Required action: The job is to find each line in the entries holding the string "value" and copy that line.

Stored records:
──────────────────────────────
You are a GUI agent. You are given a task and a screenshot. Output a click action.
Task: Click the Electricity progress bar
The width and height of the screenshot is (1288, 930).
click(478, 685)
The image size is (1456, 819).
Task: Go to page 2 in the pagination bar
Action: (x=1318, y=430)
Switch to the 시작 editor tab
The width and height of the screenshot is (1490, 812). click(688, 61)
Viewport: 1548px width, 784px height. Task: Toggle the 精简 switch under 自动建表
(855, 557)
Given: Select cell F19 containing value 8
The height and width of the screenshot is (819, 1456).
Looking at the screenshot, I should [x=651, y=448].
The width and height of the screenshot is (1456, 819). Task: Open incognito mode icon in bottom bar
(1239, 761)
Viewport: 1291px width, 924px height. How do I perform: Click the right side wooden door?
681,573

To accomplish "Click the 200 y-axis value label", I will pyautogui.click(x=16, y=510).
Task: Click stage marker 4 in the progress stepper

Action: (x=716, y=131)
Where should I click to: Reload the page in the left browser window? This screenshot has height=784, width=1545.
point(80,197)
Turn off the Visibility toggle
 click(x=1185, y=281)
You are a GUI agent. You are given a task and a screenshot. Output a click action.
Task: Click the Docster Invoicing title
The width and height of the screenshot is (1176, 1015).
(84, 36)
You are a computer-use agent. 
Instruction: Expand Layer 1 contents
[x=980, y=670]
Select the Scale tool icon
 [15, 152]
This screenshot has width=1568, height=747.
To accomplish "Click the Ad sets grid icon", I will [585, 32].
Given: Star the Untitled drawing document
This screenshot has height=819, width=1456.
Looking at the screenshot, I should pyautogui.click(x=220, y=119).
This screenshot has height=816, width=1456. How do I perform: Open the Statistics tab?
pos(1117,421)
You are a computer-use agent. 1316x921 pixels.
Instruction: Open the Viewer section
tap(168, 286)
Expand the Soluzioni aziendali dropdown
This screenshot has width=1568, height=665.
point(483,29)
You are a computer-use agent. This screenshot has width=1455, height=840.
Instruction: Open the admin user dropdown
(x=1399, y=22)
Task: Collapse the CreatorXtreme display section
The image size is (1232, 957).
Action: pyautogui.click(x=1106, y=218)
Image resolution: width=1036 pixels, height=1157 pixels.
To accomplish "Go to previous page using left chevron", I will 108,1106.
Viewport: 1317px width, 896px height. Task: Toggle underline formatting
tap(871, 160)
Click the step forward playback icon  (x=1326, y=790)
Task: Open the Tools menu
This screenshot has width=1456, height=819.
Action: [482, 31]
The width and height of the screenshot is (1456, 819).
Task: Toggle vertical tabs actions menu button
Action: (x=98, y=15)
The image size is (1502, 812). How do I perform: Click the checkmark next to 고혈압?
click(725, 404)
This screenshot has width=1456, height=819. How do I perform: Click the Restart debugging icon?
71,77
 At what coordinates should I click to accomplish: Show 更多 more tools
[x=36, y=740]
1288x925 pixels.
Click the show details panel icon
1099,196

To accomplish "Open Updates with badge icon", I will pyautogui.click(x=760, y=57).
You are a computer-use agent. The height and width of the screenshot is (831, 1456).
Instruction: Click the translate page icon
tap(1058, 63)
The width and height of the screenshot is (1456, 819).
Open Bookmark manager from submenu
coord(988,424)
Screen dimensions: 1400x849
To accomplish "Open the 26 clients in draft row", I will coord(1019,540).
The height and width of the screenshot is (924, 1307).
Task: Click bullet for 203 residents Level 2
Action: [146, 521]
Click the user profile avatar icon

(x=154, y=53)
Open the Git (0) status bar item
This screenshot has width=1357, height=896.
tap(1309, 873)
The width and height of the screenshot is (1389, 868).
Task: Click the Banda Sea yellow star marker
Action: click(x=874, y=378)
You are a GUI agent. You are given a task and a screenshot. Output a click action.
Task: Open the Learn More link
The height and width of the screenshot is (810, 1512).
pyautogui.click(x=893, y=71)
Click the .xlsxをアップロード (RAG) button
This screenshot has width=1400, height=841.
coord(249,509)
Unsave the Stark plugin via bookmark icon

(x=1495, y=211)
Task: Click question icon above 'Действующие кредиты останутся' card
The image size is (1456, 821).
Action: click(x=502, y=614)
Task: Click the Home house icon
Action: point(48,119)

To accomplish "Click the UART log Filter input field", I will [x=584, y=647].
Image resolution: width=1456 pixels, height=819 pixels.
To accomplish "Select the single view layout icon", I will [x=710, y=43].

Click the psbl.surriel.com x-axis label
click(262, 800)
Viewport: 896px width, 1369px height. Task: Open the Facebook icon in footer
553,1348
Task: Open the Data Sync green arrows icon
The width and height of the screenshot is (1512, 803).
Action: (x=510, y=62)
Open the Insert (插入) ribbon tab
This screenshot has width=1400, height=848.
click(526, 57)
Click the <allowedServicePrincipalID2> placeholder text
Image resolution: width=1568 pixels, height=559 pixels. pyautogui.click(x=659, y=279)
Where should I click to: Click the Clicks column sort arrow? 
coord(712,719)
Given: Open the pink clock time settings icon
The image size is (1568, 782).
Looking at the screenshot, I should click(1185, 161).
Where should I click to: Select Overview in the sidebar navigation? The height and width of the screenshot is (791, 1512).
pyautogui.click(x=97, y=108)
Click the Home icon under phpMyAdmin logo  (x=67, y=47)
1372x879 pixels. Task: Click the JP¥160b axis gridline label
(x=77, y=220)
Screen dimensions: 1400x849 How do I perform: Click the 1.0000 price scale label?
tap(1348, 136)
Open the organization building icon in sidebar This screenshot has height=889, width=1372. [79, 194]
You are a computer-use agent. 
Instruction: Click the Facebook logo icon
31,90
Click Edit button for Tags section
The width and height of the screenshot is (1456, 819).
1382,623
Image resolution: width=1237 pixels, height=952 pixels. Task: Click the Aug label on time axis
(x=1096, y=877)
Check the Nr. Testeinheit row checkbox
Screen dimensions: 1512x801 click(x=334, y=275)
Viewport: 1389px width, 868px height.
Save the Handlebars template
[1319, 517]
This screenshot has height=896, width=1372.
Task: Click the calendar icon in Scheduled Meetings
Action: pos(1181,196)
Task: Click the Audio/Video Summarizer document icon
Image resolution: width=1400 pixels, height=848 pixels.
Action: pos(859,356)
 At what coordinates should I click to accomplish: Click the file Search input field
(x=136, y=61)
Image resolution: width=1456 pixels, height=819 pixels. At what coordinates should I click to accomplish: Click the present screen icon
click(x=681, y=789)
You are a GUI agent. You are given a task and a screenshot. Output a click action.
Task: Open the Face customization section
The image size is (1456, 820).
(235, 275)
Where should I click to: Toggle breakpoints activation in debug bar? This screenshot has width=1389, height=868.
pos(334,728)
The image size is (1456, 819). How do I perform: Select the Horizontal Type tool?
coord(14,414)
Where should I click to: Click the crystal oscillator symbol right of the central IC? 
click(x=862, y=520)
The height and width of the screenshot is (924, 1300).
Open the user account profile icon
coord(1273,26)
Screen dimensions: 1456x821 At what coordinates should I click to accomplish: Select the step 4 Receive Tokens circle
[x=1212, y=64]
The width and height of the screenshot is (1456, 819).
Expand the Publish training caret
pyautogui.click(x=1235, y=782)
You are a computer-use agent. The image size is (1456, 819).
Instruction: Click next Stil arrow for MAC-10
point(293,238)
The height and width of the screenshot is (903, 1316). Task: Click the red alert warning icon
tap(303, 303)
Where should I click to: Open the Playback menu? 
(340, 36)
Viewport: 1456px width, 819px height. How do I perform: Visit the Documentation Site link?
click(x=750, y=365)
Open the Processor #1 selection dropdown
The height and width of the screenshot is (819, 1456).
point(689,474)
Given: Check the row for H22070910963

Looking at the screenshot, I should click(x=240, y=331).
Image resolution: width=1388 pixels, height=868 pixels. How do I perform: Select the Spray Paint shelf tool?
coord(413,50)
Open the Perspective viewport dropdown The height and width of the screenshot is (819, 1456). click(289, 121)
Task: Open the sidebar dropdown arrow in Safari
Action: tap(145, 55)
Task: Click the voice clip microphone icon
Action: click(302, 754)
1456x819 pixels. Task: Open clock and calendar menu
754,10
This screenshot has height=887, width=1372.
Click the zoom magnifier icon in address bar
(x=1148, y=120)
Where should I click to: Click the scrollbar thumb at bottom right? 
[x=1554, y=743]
──────────────────────────────
Reply:
Given: Select cell F19 containing value 8
To accomplish "Click the 200 y-axis value label", I will pyautogui.click(x=16, y=510).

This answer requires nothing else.